**Your objective**: Only the line containing "beside query box" and those after it, up to the end of the records below, are to be set down, exactly as written.
[Dataset]
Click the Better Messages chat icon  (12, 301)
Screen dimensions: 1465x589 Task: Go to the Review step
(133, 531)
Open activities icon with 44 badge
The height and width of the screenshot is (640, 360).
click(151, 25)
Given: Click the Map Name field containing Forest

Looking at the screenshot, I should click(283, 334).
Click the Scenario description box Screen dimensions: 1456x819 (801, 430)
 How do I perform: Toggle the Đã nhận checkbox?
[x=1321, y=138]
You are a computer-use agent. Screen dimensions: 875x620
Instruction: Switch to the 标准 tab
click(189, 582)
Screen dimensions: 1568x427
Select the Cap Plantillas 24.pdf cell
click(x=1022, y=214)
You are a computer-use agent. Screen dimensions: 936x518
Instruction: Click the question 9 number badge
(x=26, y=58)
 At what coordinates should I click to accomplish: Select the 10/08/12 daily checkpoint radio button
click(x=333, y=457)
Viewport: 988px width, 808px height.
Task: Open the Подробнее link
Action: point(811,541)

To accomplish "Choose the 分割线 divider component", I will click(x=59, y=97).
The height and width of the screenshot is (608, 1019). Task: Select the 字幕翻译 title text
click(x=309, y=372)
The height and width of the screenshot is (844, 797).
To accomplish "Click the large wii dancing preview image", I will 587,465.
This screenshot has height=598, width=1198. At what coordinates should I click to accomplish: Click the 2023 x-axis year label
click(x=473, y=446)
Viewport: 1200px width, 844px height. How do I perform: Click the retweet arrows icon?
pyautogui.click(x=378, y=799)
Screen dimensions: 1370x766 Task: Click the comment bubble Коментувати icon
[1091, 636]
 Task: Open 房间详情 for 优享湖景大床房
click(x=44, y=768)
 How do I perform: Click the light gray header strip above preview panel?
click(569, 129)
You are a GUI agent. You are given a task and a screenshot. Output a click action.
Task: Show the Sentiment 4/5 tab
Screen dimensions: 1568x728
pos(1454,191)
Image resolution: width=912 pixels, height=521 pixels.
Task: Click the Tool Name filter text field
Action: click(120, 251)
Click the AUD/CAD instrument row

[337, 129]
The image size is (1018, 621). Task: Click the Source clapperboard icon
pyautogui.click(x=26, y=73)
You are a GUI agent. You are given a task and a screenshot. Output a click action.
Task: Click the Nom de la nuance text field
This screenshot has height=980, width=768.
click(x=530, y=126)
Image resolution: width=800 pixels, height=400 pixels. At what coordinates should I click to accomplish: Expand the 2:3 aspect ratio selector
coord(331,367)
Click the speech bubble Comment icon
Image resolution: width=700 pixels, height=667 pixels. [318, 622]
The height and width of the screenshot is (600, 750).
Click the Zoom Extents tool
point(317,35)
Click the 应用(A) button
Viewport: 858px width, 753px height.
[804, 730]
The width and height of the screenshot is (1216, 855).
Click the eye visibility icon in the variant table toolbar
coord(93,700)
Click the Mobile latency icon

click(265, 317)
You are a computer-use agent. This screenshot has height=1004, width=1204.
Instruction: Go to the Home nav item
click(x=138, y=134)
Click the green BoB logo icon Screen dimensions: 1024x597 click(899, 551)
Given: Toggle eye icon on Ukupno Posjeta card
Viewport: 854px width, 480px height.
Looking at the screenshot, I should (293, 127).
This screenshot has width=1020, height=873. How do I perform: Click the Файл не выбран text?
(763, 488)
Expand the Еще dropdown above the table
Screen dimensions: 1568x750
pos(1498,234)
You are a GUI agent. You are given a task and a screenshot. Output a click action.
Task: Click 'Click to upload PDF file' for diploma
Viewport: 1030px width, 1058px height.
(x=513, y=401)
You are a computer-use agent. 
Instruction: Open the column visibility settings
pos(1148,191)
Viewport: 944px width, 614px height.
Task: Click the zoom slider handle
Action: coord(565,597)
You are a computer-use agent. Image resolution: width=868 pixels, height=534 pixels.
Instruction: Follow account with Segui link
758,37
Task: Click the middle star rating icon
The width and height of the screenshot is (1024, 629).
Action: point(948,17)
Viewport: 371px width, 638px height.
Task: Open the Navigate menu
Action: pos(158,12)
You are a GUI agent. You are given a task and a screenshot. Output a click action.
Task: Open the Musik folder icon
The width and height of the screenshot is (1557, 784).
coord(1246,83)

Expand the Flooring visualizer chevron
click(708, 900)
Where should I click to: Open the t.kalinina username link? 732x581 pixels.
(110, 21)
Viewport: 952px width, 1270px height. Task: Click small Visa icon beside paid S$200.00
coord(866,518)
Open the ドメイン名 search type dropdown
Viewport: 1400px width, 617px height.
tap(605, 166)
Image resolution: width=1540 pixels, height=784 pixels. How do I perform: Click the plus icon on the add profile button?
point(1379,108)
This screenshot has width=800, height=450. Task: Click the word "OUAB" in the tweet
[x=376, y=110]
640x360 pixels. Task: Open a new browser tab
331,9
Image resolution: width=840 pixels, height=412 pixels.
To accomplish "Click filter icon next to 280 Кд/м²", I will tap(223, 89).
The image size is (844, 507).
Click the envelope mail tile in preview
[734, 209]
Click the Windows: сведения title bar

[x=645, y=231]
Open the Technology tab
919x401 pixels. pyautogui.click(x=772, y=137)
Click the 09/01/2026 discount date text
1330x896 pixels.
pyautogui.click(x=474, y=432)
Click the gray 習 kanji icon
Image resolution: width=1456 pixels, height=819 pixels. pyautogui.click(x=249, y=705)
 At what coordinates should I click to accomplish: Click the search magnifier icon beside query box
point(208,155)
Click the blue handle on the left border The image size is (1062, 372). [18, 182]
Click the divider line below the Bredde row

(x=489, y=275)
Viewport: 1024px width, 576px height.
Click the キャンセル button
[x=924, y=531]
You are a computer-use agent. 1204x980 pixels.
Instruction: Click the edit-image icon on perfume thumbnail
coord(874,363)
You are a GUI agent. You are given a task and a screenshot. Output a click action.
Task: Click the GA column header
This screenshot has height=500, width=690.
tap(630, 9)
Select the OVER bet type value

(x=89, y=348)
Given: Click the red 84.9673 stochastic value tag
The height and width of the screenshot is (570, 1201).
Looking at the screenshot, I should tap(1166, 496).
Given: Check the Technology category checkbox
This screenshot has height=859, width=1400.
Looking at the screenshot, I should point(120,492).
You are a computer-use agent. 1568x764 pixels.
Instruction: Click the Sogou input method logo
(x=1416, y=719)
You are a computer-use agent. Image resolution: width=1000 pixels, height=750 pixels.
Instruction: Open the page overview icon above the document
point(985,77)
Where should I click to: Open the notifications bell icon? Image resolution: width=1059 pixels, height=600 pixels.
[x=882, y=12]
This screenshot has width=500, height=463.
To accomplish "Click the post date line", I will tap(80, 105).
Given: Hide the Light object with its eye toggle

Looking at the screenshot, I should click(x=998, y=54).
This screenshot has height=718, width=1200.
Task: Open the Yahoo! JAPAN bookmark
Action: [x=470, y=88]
[/Dataset]
**Answer to the problem**:
 At what coordinates should I click to accomplish: Click the search magnifier icon beside query box
point(208,155)
Click the blue handle on the left border The image size is (1062, 372). [18, 182]
Click the divider line below the Bredde row

(x=489, y=275)
Viewport: 1024px width, 576px height.
Click the キャンセル button
[x=924, y=531]
You are a computer-use agent. 1204x980 pixels.
Instruction: Click the edit-image icon on perfume thumbnail
coord(874,363)
You are a GUI agent. You are given a task and a screenshot. Output a click action.
Task: Click the GA column header
This screenshot has height=500, width=690.
tap(630, 9)
Select the OVER bet type value

(x=89, y=348)
Given: Click the red 84.9673 stochastic value tag
The height and width of the screenshot is (570, 1201).
Looking at the screenshot, I should tap(1166, 496).
Given: Check the Technology category checkbox
This screenshot has height=859, width=1400.
Looking at the screenshot, I should point(120,492).
You are a computer-use agent. 1568x764 pixels.
Instruction: Click the Sogou input method logo
(x=1416, y=719)
You are a computer-use agent. Image resolution: width=1000 pixels, height=750 pixels.
Instruction: Open the page overview icon above the document
point(985,77)
Where should I click to: Open the notifications bell icon? Image resolution: width=1059 pixels, height=600 pixels.
[x=882, y=12]
This screenshot has width=500, height=463.
To accomplish "Click the post date line", I will tap(80, 105).
Given: Hide the Light object with its eye toggle

Looking at the screenshot, I should click(x=998, y=54).
This screenshot has height=718, width=1200.
Task: Open the Yahoo! JAPAN bookmark
Action: [x=470, y=88]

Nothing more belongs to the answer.